**Task prompt**
Beginning at the line that contains "Task: Open Pricing from the top navigation", reproduce the entries below exactly, ending with the line that contains "How do I perform: Click". Omit each picture.
Segment Start: Supplied information
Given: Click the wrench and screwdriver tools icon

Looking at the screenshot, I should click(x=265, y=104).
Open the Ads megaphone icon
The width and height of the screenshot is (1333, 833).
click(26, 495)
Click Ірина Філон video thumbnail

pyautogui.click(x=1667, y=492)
Segment End: Supplied information
Segment Start: Supplied information
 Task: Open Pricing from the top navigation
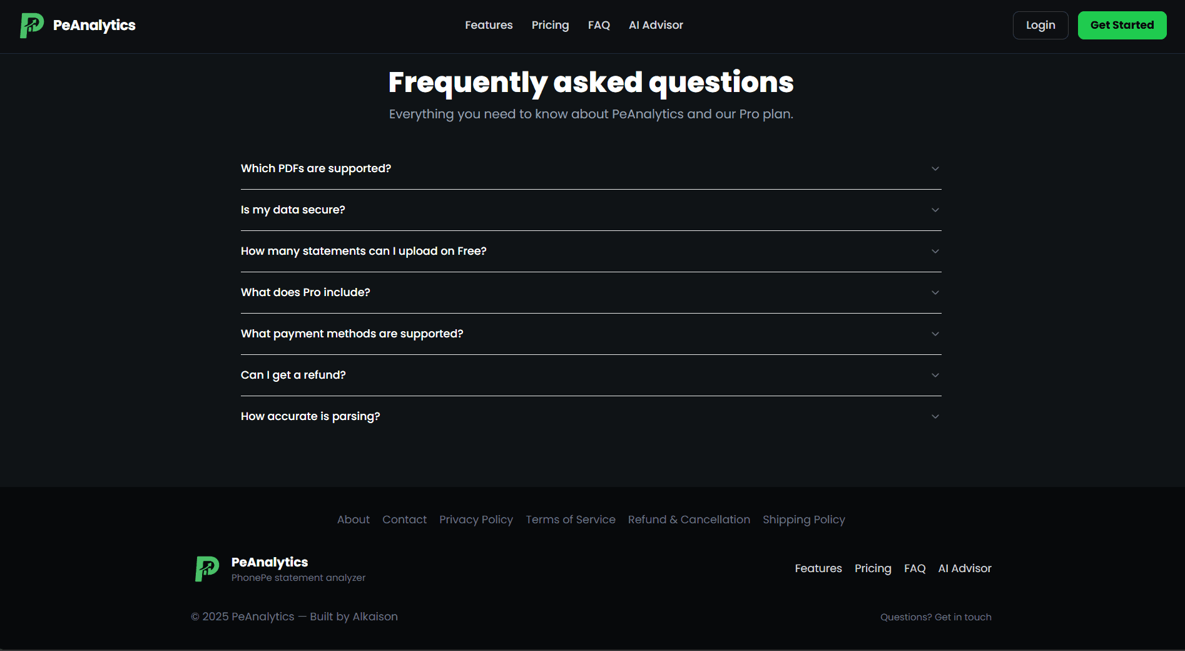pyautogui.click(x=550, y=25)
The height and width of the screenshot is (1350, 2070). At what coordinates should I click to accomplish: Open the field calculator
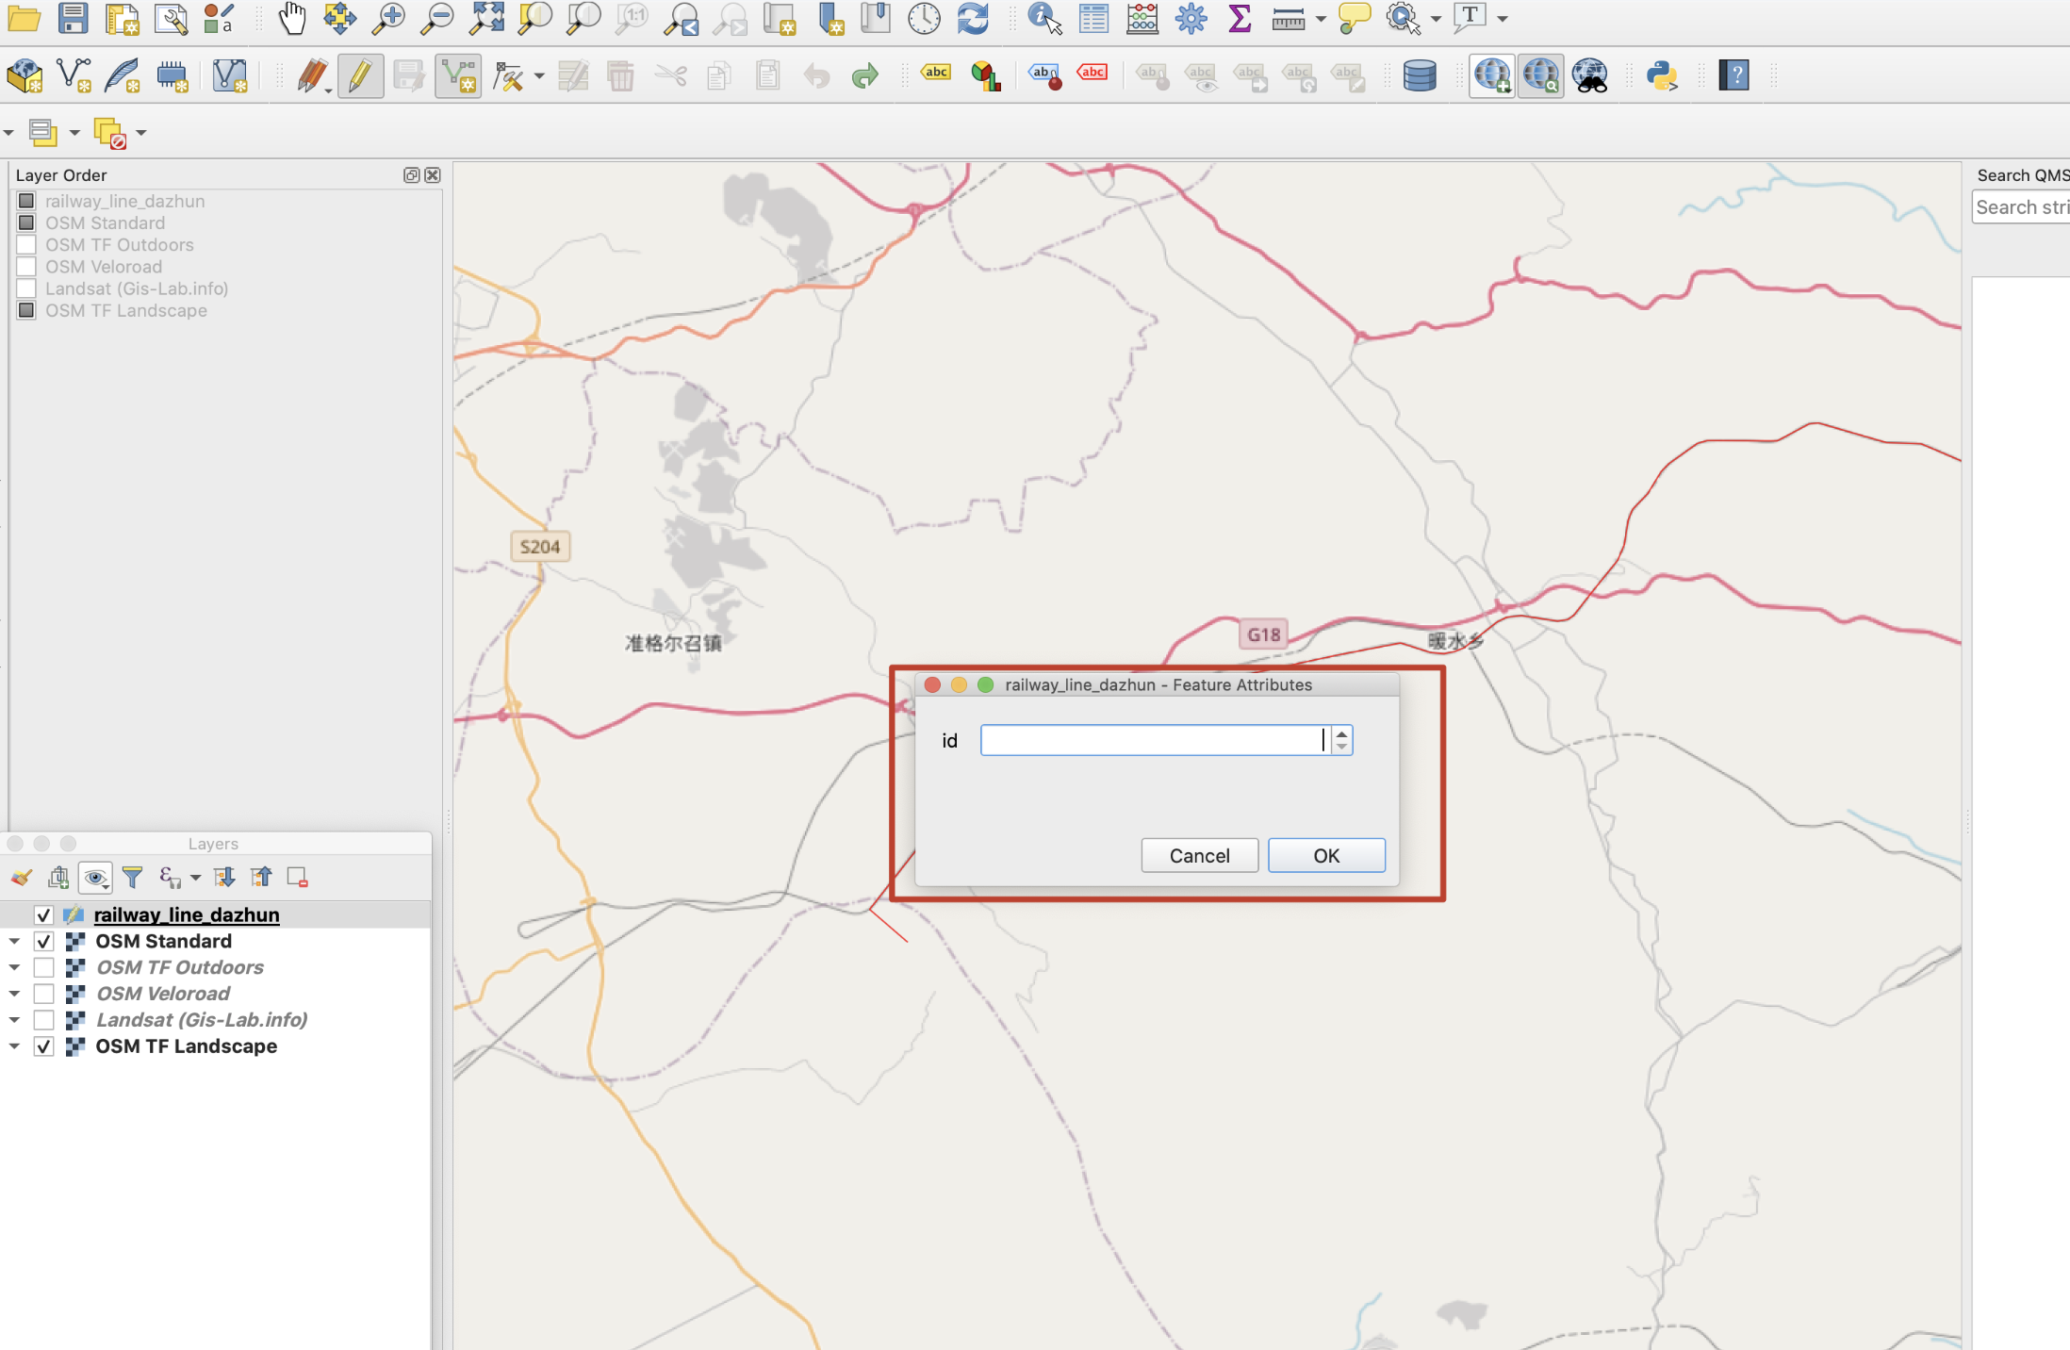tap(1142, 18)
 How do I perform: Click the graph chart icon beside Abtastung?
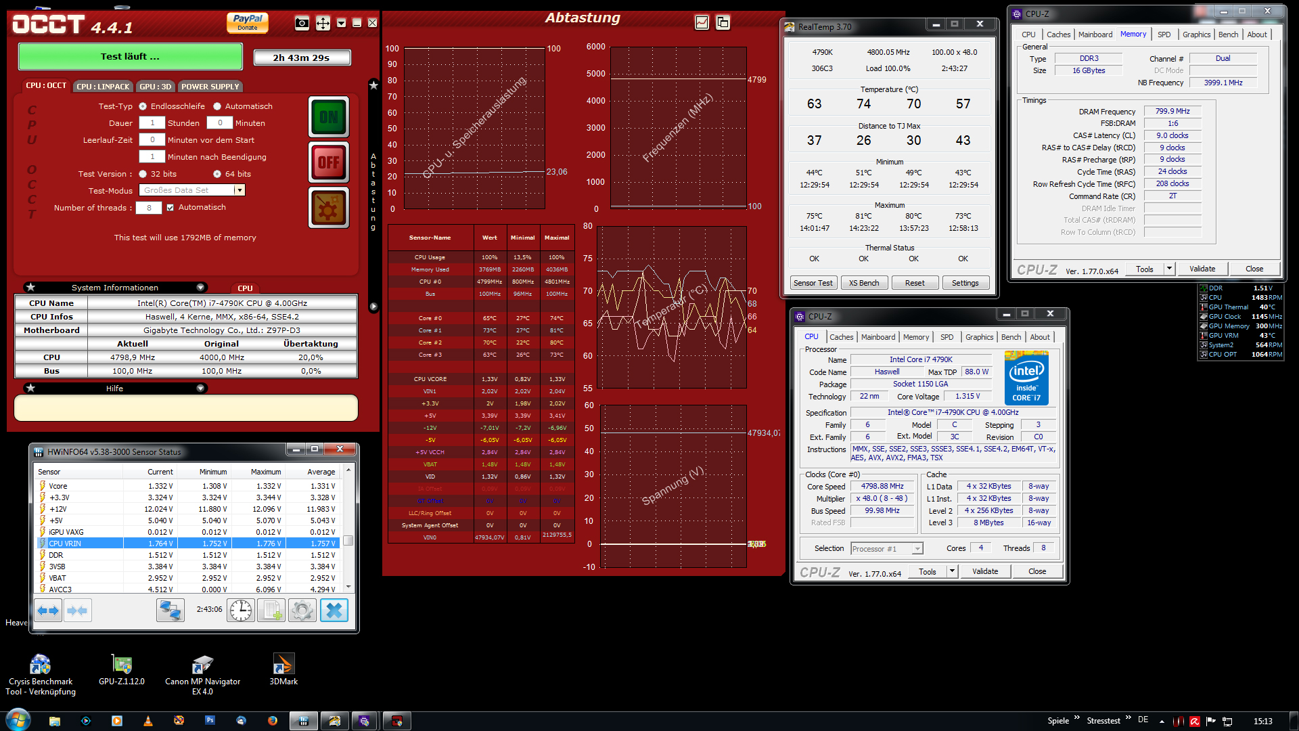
Segment End: Supplied information
Segment Start: Supplied information
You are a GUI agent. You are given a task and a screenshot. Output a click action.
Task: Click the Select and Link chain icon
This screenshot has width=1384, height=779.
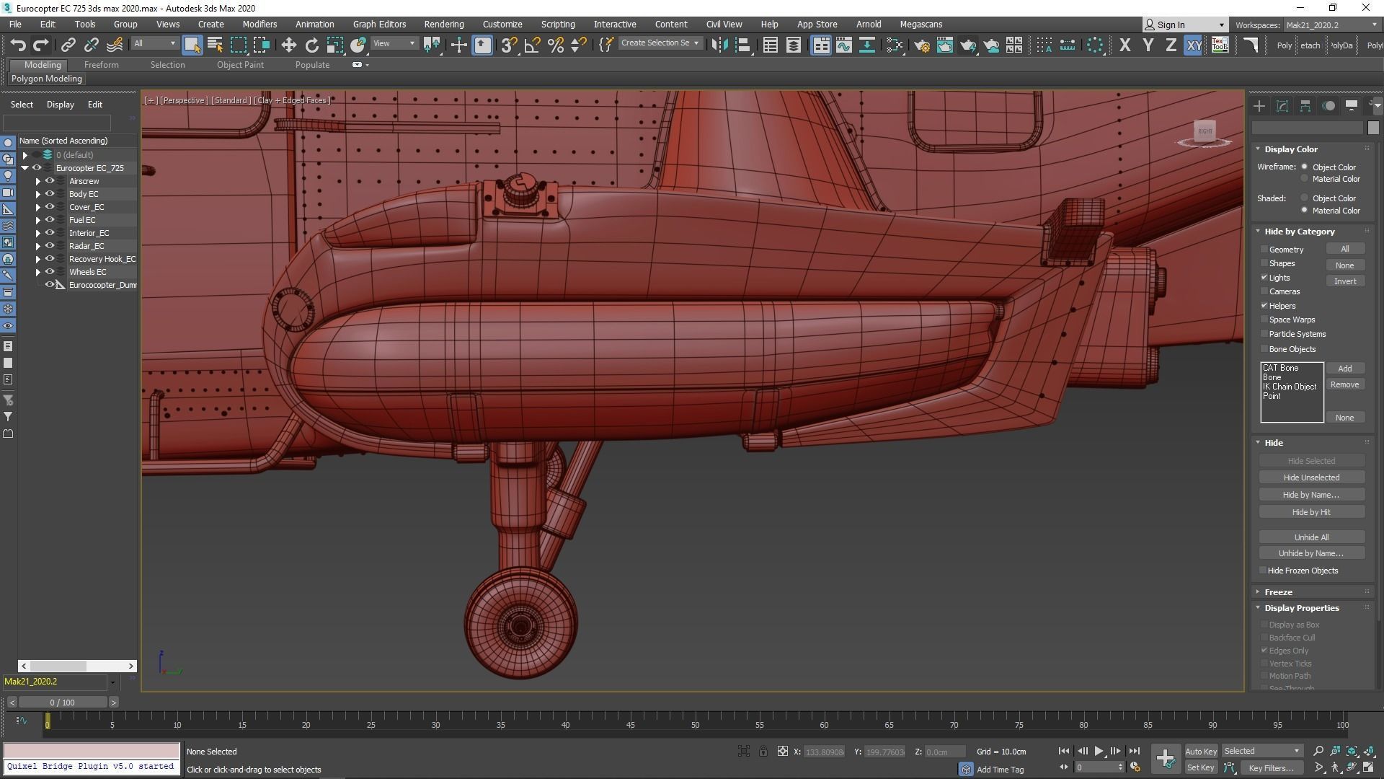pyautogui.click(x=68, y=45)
Segment End: Supplied information
**Problem solution**
 Task: Open Pricing from the top navigation
pyautogui.click(x=550, y=25)
The height and width of the screenshot is (1350, 2070). At what coordinates should I click to accomplish: Open the field calculator
tap(1142, 18)
 How do I perform: Click the graph chart icon beside Abtastung?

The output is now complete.